- Ambush of Tinsalane: Part of the 2012 Tuareg rebellion
| Date | 11 February 2012 |
| Location | Between Kidal and Tessalit |
| Result | Indecisive Both sides claim victory.; |

Belligerents
- Mali Malian Army;: Azawad MNLA; Ansar Dine

Commanders and leaders
- El Haji Ag Gamou Yusuf Ag Bougara (POW): Cheikh Ag Aoussa Ibah Ag Moussa Assalat Ag Habi

Strength
- Several hundred soldiers 107 vehicles 6 BRDM-1 several helicopters: Unknown

Casualties and losses
- 17 killed 14 captured 6 vehicles destroyed 4 vehicles captured (according to the MNLA): 4 wounded (according to the MNLA) 100 killed 50 prisoners 70 vehicles destroyed (according to Mali)

= Tinsalane ambush =

The ambush of Tinsalane occurred on February 11, 2012, when armed groups of Ansar Dine and the National Movement for the Liberation of Azawad (MNLA) fought against a convoy of the Malian army who came to reinforce the troops besieged in Tessalit.

==The ambush==
On February 10, 2012, the Malian army launched an offensive to rescue the garrison of Amachach camp, near Tessalit, besieged by the rebels. The army deployed on the ground 107 all-terrain vehicles, 6 BRDMs, as well as helicopters piloted by Ukrainian mercenaries. The ambush took place in Tinsalane, 20 kilometers south of Tessalit.

According to Malian military sources, "The aim was to attract as many rebels as possible to the army, then to use combat helicopters to pound enemy positions (...) We chose to fight at Tessalit, because we could quickly transfer injured in Gao thanks to the airport that we control again since the weekend. " According to officers of the Malian army, more than 100 rebels have been killed, 50 taken prisoner and 70 vehicles destroyed.

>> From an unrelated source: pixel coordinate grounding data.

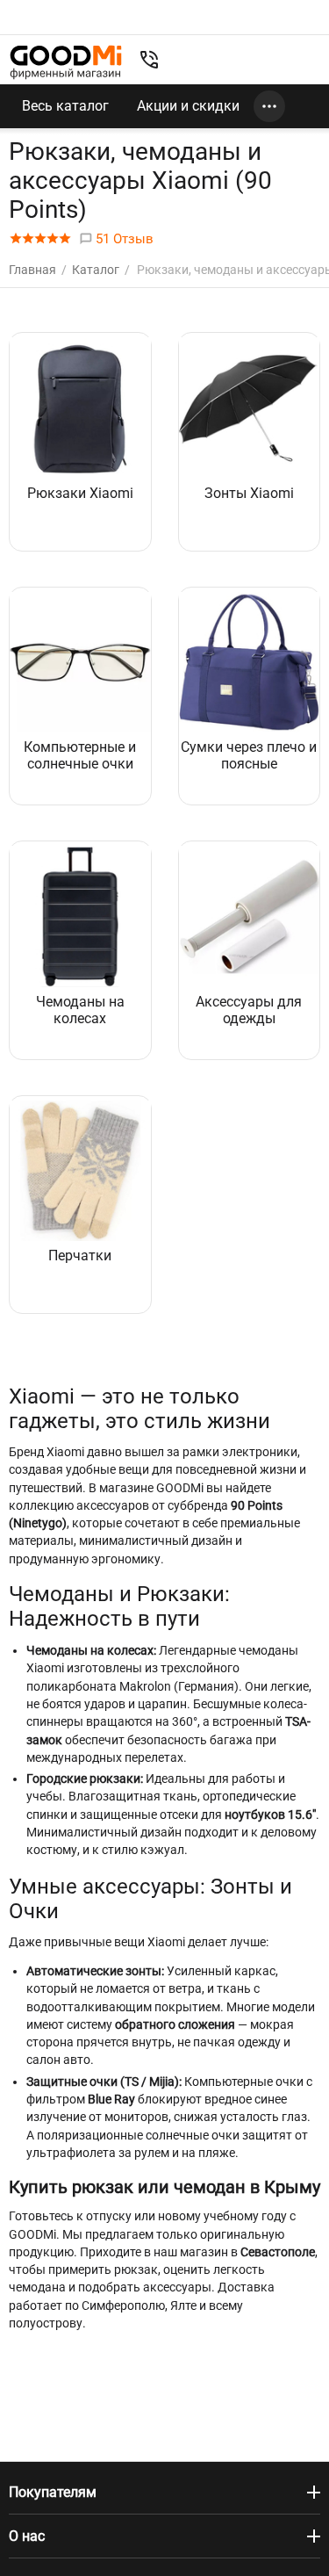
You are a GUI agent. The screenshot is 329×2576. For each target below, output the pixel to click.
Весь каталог (65, 105)
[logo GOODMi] (66, 62)
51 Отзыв (123, 239)
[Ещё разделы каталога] (269, 106)
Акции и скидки (188, 105)
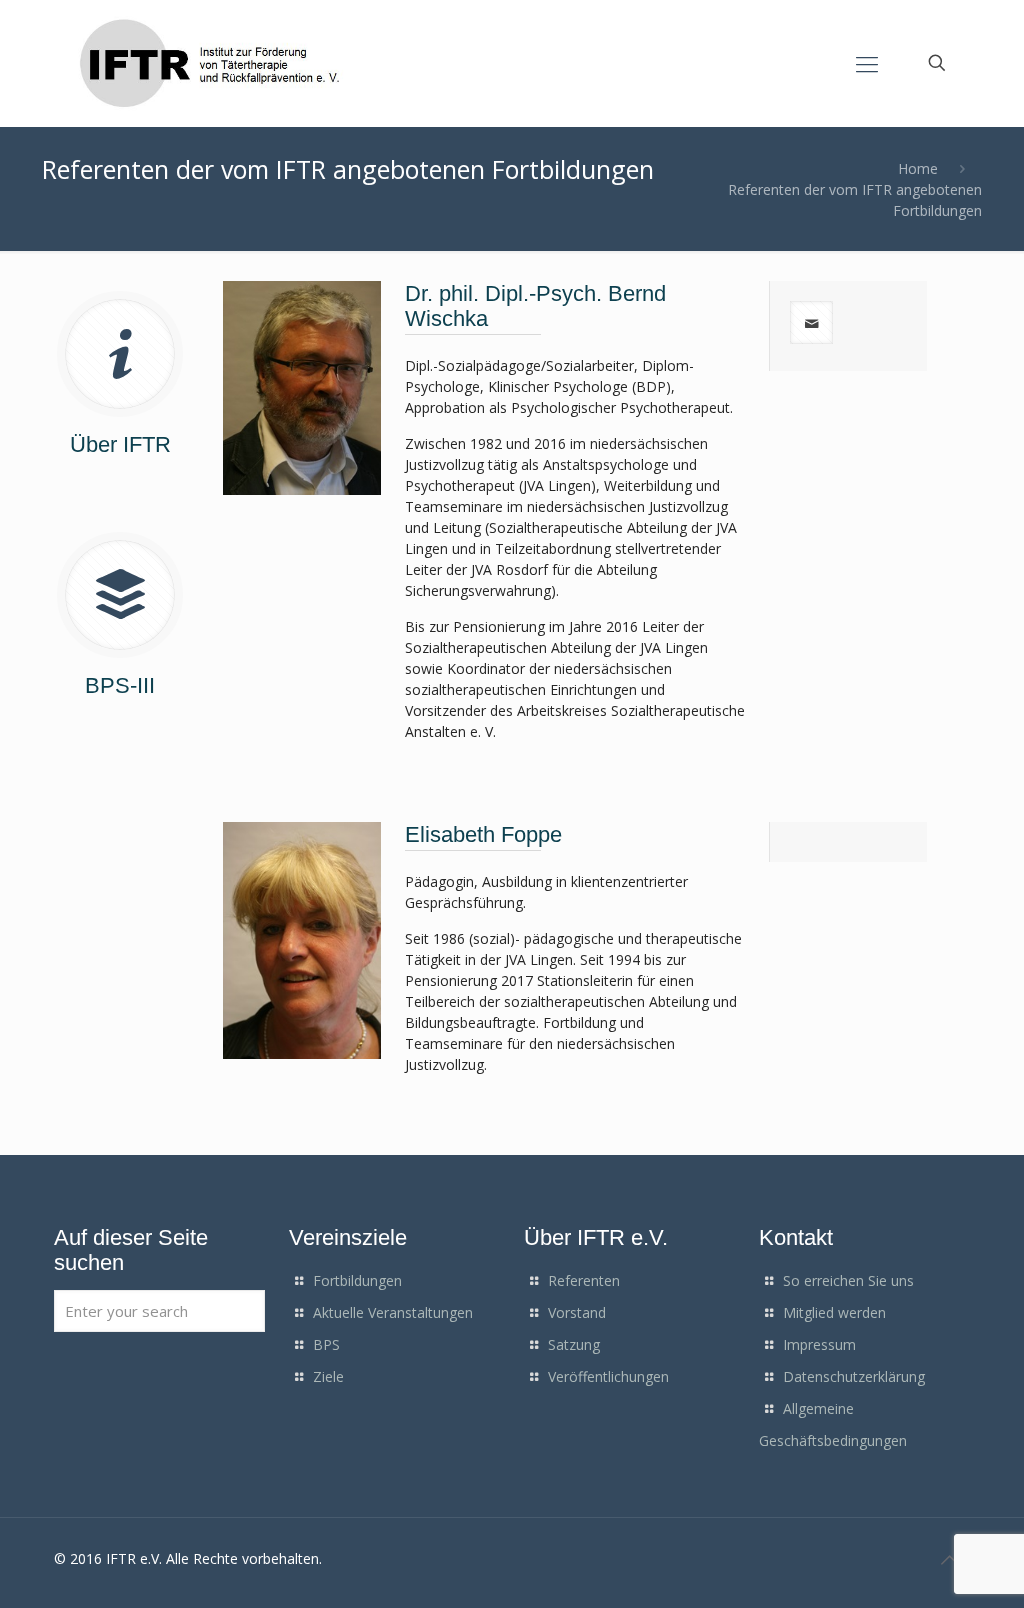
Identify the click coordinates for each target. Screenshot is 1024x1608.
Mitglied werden (834, 1312)
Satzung (574, 1344)
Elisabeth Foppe (483, 834)
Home (918, 168)
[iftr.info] (212, 63)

According to reports from sources close to the MNLA, on the morning of February 11, 2012, a convoy of Malian soldiers and militia departed the cities of Kidal and Anfif and moved towards Tessalit to strengthen the military forces of the besieged city. However, this convoy was ambushed by an MNLA brigade in Tinsalane. After several hours of fighting, the Malian forces fled, leaving 17 dead and 14 prisoners including commander Yousouf Ag Bougara. Six vehicles were destroyed and four captured. According to an MNLA spokesman, Hama Ag Sidahmed, the losses of the separatists were only 4 wounded.

According to a resident of the city of Alkhalil, on the border with Algeria, the drivers of about 25 rebel vehicles were left wounded, and sought admission to Algerian hospitals. Fighting continued on 13 and 14 February, and the Malian army claimed it had managed to enter Tessalit, and refuel the Amachach camp, which the rebels denied.